Gefangenenlager: Guantánamo nicht nur ein deutsches Problem

Der Bundesaußenminister will Gefangene aufnehmen, stößt aber auf Kritik.

Berlin. Es war auch ein Signal an den gewählten US-Präsidenten Barack Obama: Bundesaußenminister Frank-Walter Steinmeier (SPD) prüft die Aufnahme von Guantánamo-Häftlingen in Deutschland. Obama will das umstrittene US-Gefangenenlager auf Kuba schließen und sucht nun Staaten, die bereit sind, ehemalige Häftlinge aufzunehmen.

Rund 50 Gefangene gelten als unschuldig - unter ihnen Angehörige der muslimischen Minderheit der Uiguren aus China. Bei einer Rückkehr in ihr Heimatland droht den Uiguren Folter, da sie auch in China als terrorverdächtig angesehen werden.

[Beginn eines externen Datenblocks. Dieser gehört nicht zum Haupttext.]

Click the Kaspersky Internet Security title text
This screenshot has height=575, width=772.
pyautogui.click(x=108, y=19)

Der Guantánamo-Vorstoß von Außenminister Steinmeier hat eine kontroverse Debatte in Deutschland ausgelöst. Gesucht wird eine Balance zwischen humanitären Aspekten und Sicherheitsbelangen. So will auch NRW-Innenminister Ingo Wolf (FDP) dem Außenminister keinen Blankoscheck ausstellen und voreilig seine Bereitschaft zur Aufnahme von Guantánamo-Insassen signalisieren.

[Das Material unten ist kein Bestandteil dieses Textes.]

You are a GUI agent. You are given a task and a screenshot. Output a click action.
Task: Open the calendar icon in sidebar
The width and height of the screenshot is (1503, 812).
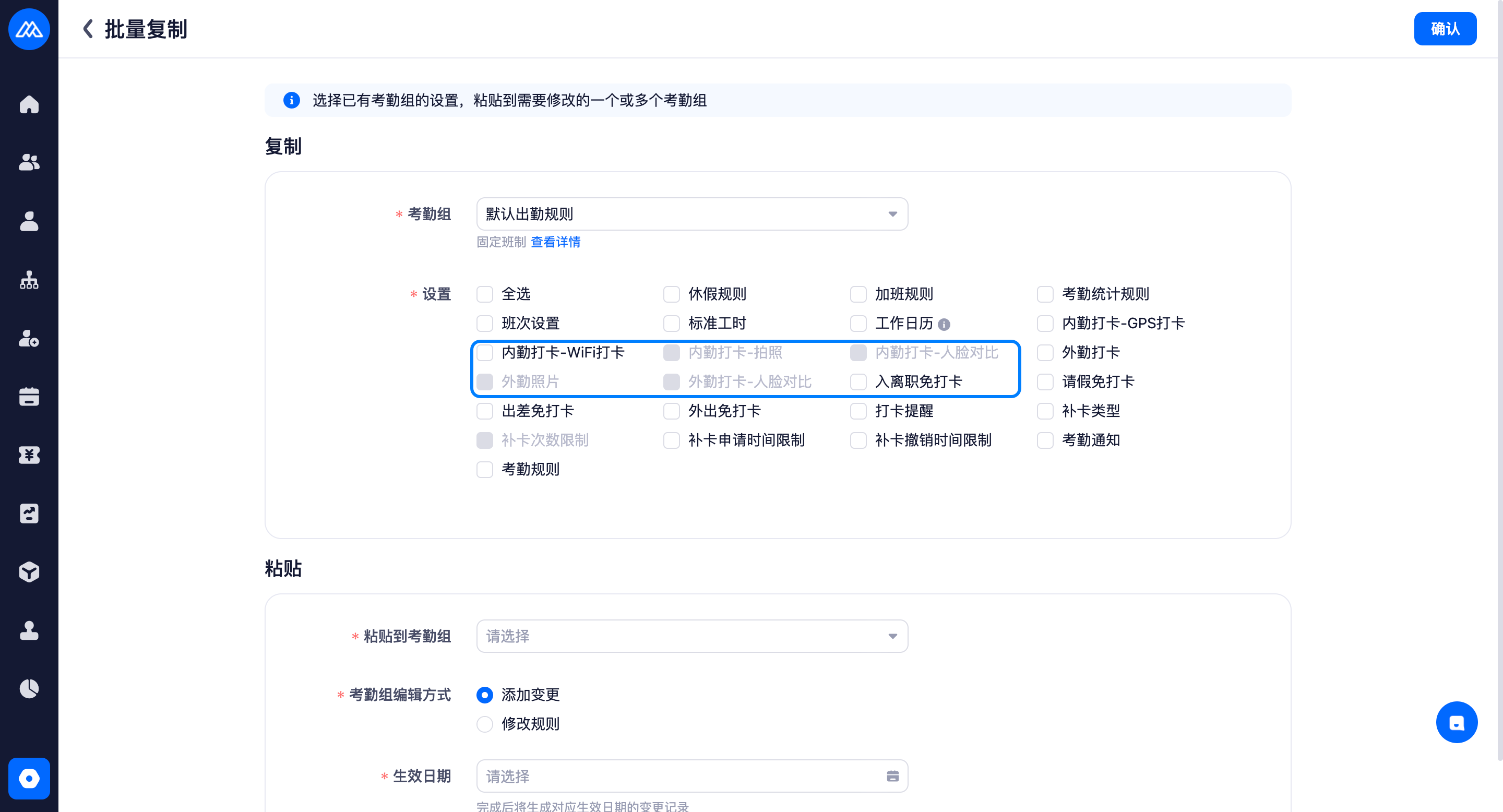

"Die für die Außenpolitik verantwortliche Bundesregierung muss humanitäre Aspekte abwägen und Sicherheitsbelange berücksichtigen. Gefahren für die Sicherheit unseres Landes hat die Bundesregierung auszuschließen", sagte Wolf unserer Zeitung.

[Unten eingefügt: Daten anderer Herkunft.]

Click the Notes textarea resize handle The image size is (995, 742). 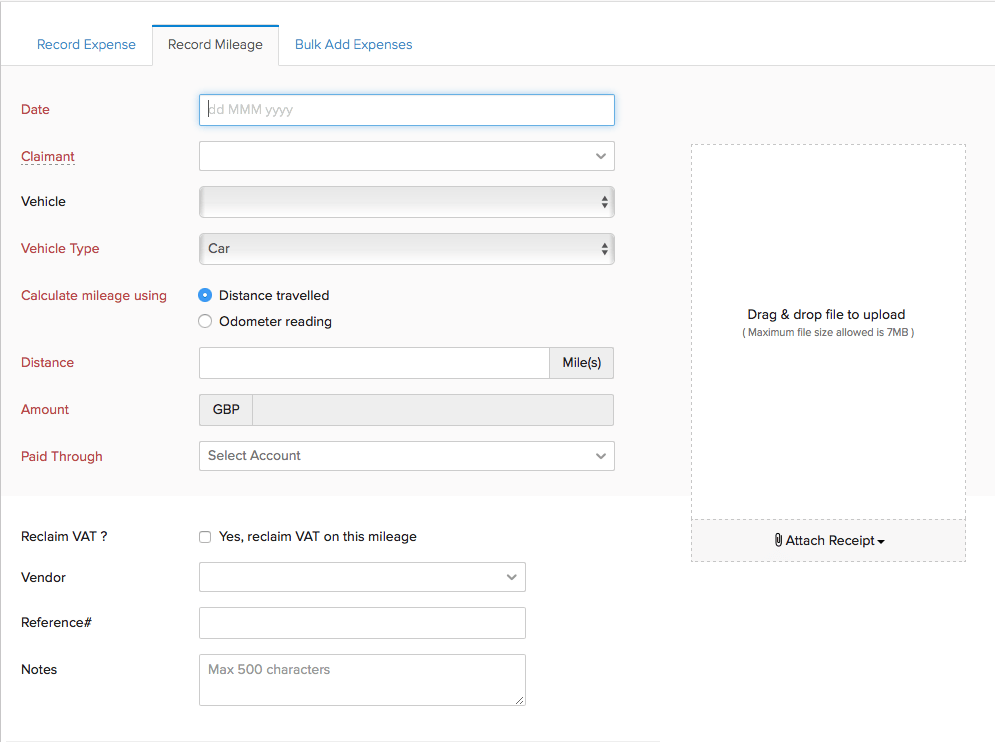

Die Bundesregierung geht davon aus, dass sich unter den derzeit noch 250 Gefangenen kein Deutscher befindet - und so sagt nicht nur der CDU-Innenpolitiker Wolfgang Bosbach, die Frage des Verbleibs der Häftlinge sei "zunächst einmal ein US-Problem".

Selbst in seiner eigenen Partei stößt der SPD-Kanzlerkandidat Steinmeier nicht nur auf Gegenliebe. Berlins Innensenator Ehrhart Körting (SPD) meinte, bei den Insassen handele es sich um potenzielle Gefährder, auch wenn ihnen strafrechtlich nichts nachgewiesen werden könne. "Es sind Sympathisanten von El Kaida und anderen Organisationen, die menschenverachtende Ideologien pflegen", sagte Körting.

Die Frage einer Aufnahme von Insassen spaltet auch die EU. Während die Niederlande eine Aufnahme kategorisch ablehnten, sandte Portugal positive Signale. Schweden erklärte, die USA seien für das Schicksal der Insassen verantwortlich. Medienberichten zufolge sind Dänemark, Spanien und Polen gegen eine Aufnahme. Frankreich forderte die Mitgliedsstaaten auf, eine gemeinsame Position zu finden.